リーゼロッテは蔓を掴んだ。隊長の額には汗がぴっしりと浮かんでいる。
「手を、放すぞ」
「わかったわ」
隊長が手を離した瞬間、蔓がブチブチと音を立てていたが、千切れずにしっかりとリーゼロッテの体重に耐えてくれているようだ。
隊長の額には玉の汗が浮かんでいる。片手で女性一人を持ち上げるのは結構負担がかかったのだろう。
「リスリス、今から、そっちに行く」
「う……はい」
顔が過去最高の山賊顔で、すごく怖かった。
いやいや、隊長の怖い顔に慄いている場合ではない。
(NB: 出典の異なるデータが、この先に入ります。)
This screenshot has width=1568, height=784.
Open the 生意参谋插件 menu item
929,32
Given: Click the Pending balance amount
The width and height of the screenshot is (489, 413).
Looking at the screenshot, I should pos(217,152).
もう、手も限界だった。
「近づいたら、俺の背中に掴まれ。蔓よりは、マシだろう」
「ありがとうございます」
隊長は蔓を伝って少しずつ近付いて来る。けれど――。
「隊長、ごめんなさい」
「なんの謝罪だ?」
「ごめんなさ――」
ズルリと、手が滑って蔓から手が離れてしまった。
「メルちゃん!!」
「リスリス衛生兵!!」
ザラさんとベルリー副隊長の叫び声が聞こえた。
全身鳥肌が立ち、そのあと頭が真っ白になって、それから……。
『クエエエエエ~~!!』
『クウウ!!』
アメリアとステラの声が聞こえた――と思ったら、フワフワの上に着地する。
どうやら、私が落ちたのと同時かその前に二人が助けに飛んでくれたようだ。
ホッとしたのも束の間。
私達の落下に気付いた角狼が牙を剥き出しにしながらこちらへ駆けて来る。
『クエエエエ!!』
アメリアが威嚇していた。ステラも一歩前にでて、低い声で唸っている。
二人共、戦闘能力があるのか怪しいのに、私を守るためにここまでしてくれるなんて。
角狼は幻獣を前に警戒していた。
アメリアは翼をさらに光らせ、実力を見せる。
これも、攻撃力はないんだけど。光っているだけだし。
しかし、角狼をビビらせることに効果はあったようだ。
身を屈めながら後退し、こちらを窺っている。
もしかして、光が怖い?
ここで、ハッとなった。
私は鞄の中から幻灯の実の入った革袋を取り出した。そして、力いっぱい叫ぶ。
「すみません、みなさん、今すぐ目を閉じてください。アメリアとステラもです、いきますよ――」
私は幻灯の実を五つ、口の中に放り込んだ。そして――。
目の前が真っ白になった。
私も慌てて目を閉じる。
『ギャウウウウ!!』
角狼の叫び声と、ドシンと倒れる音が聞こえた。
もしかして、失神させるほど光っていた?
しばらくすると光が収まったようなので、目を開ける。
角狼は倒れていた。
「や、やった!」
上から隊長の叫び声が聞こえた。
「おい、今の光はなんだ!?」
「説明はあとにします」
私はアメリアに跨った。助走をつけて、飛び上がる。ステラは壁を伝って上ってきた。
上に戻ったら、私は通路に下ろされる。
「メルちゃん!」
ザラさんがぎゅっと抱きしめてくれた。
温もりを感じていたら、助かったんだと実感し、腰が抜けてしまった。
「やだ、メルちゃん」
「すみません」
ザラさんが体を支えてくれる。
そのあと、アメリアが隊長とリーゼロッテを助けた。
下で倒れている角狼には毒矢を放っておく。これで、放っておいても息絶えるだろう。
角狼がいたところには、巨大な魔法陣が敷かれていた。
「あれは――召喚陣よ」
なんと、ここの魔物は誰かが作り出した召喚術によって呼び出されたようだ。
「詳しい調査は俺達の仕事じゃない。原因がわかったから、撤退するぞ」
隊長の言葉に、みんなは声を揃えて了解と言った。